NYELENI Magazine : Quelle conclusion avez-vous tiré après votre étude sur comment mieux traiter le sujet?

Ibrahim MAIGA : Cette étude nous a permis d’évaluer la couverture médiatique d’un évènement environnemental par la presse écrite sur une période d’observation relativement longue. Dans la posture du sociologue, nous avons pu analyser les logiques de construction, de mise en perspective et de diffusion des nouvelles, à travers les modalités d’expression des journaux. Après avoir passé en revue de façon précise l’agenda médiatique de la « Quinzaine de l’Environnement », nous avons, à l’aide du tri à plat, apprécié l’évolution de l’information du point de vue des politiques et de celui des journalistes, dans le temps et l’espace. De façon linéaire, nous avons observé, un intérêt progressif de la presse pour les préoccupations environnementales. Mais cette tendance n’est pas conforme à la montée des périls. Elle n’est surtout pas illustrative d’un engouement indépendant de la presse, par rapport à toutes les sources d’information qui interviennent dans le secteur: l’Etat, la société civile, …

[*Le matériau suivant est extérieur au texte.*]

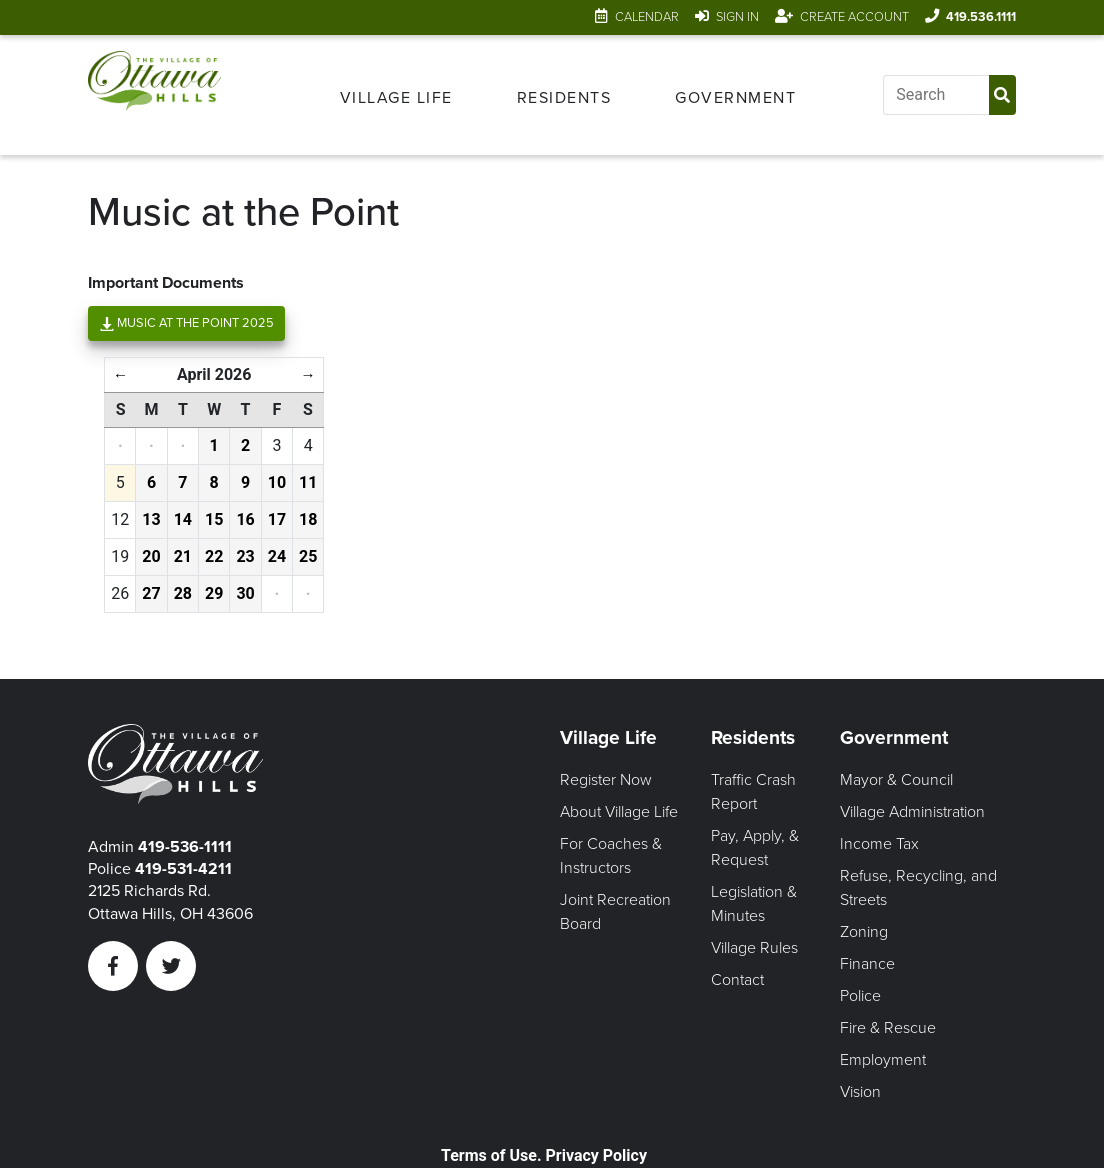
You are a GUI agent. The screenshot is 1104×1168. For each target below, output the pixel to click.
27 (151, 593)
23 (245, 556)
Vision (860, 1092)
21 (183, 556)
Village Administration (912, 812)
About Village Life (619, 812)
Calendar (647, 17)
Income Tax (879, 844)
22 (214, 556)
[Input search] (936, 95)
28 (183, 593)
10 (277, 482)
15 (214, 519)
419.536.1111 (981, 17)
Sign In (737, 17)
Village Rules (754, 948)
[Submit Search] (1002, 95)
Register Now (606, 780)
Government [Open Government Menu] (735, 98)
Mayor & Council (896, 780)
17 (277, 519)
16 (245, 519)
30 (245, 593)
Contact (737, 980)
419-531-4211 (183, 869)
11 (308, 482)
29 (214, 593)
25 (308, 556)
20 (151, 556)
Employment (883, 1060)
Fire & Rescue (888, 1028)
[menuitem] (396, 95)
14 (183, 519)
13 (151, 519)
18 (308, 519)
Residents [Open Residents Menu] (564, 98)
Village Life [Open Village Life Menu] (396, 98)
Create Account (854, 17)
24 (277, 556)
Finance (867, 964)
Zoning (864, 932)
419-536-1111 (185, 847)
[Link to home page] (154, 95)
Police (860, 996)
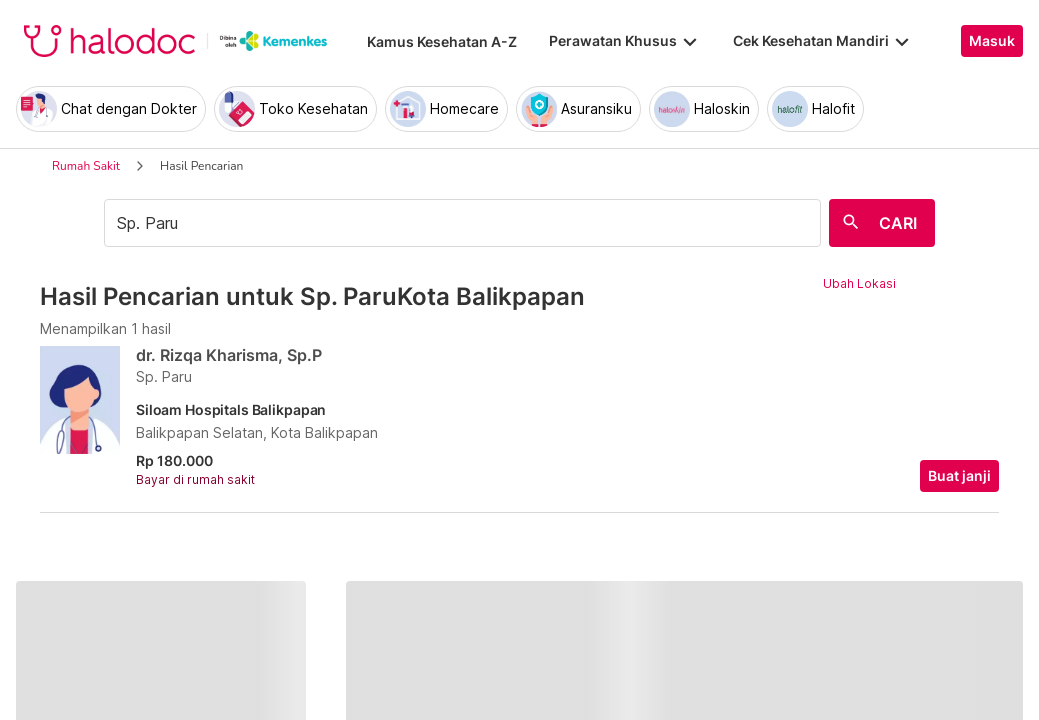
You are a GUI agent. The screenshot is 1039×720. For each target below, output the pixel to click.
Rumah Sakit (86, 166)
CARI (898, 223)
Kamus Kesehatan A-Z (442, 41)
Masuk (992, 41)
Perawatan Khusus (625, 41)
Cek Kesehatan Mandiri (823, 41)
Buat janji (959, 476)
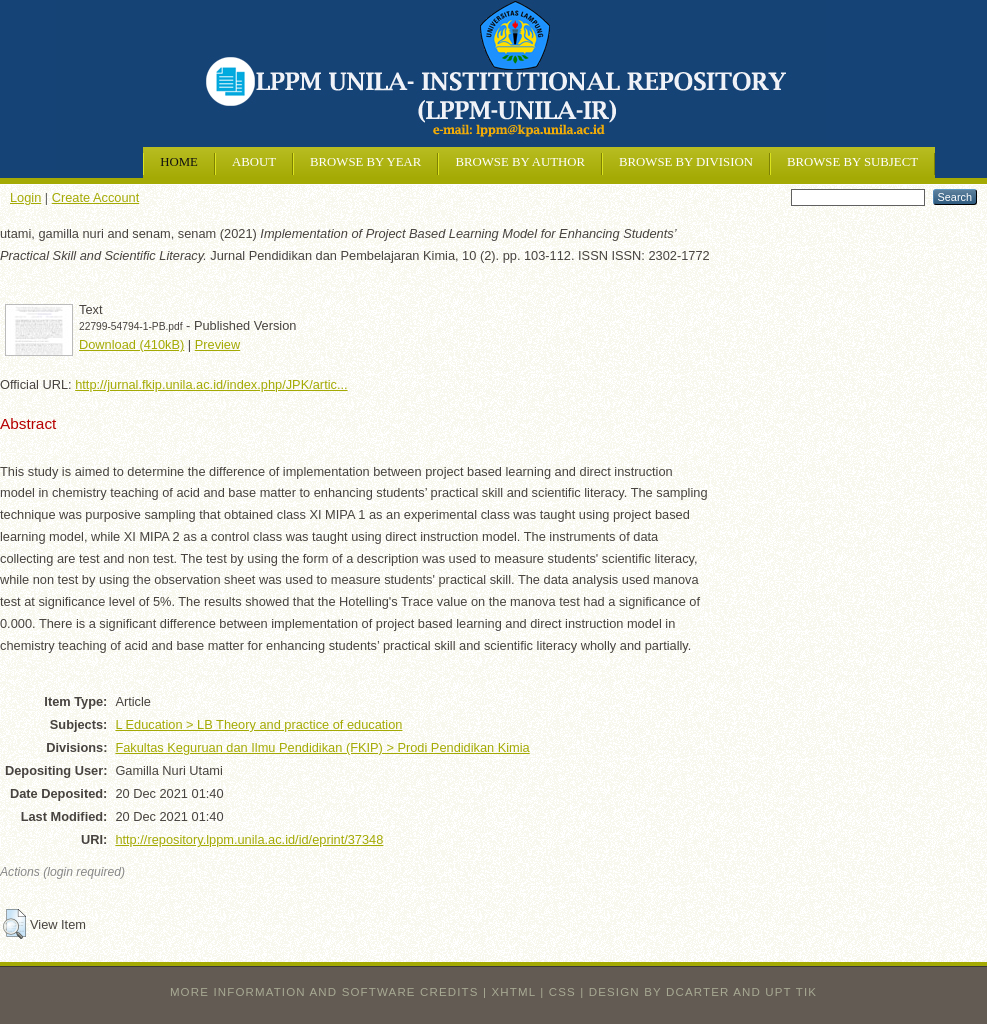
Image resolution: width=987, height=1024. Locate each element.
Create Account (96, 197)
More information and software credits (324, 992)
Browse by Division (686, 162)
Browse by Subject (852, 162)
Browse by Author (520, 162)
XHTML (514, 992)
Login (25, 197)
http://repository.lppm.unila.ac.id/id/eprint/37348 (249, 839)
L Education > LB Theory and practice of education (258, 724)
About (254, 162)
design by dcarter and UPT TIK (703, 992)
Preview (218, 344)
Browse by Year (365, 162)
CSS (562, 992)
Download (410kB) (131, 344)
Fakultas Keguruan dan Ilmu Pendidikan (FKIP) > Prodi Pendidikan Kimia (322, 747)
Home (179, 162)
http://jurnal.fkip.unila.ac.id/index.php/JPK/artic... (211, 384)
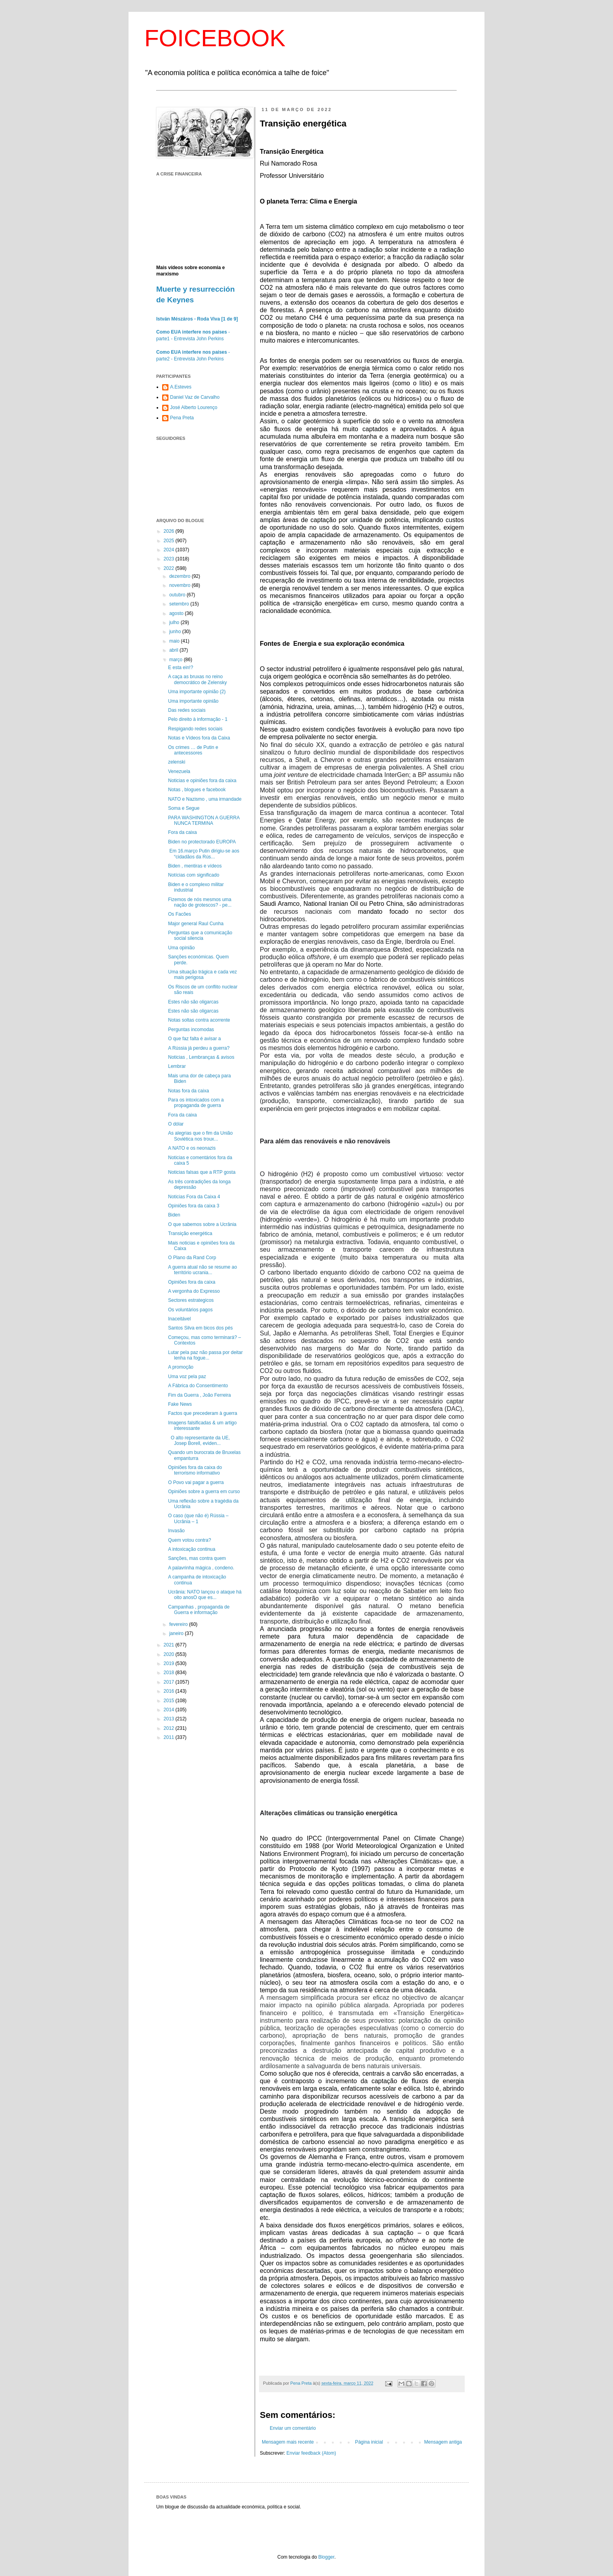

L’environnement apparait comme un objet délaissé; du coup le journalisme environnemental est encore au stade embryonnaire. L’information environnementale, en plus d’être peu exploitée est confinée dans un seul genre ; celui du compte-rendu. Et même là, les journaux auraient pu faire preuve d’originalité, car même le «compte rendu» aurait pu avoir une dimension politique ou idéologique, à partir du moment où un journaliste peut toujours s’intéresser à des aspects qui ne sont pas ceux que les organisateurs veulent voir dans la presse. Nonobstant, les transformations intervenues dans l’organisation interne des journaux, le journalisme environnemental est une spécialité dont la revendication est encore difficile au Mali. Le genre cherche encore sa voie.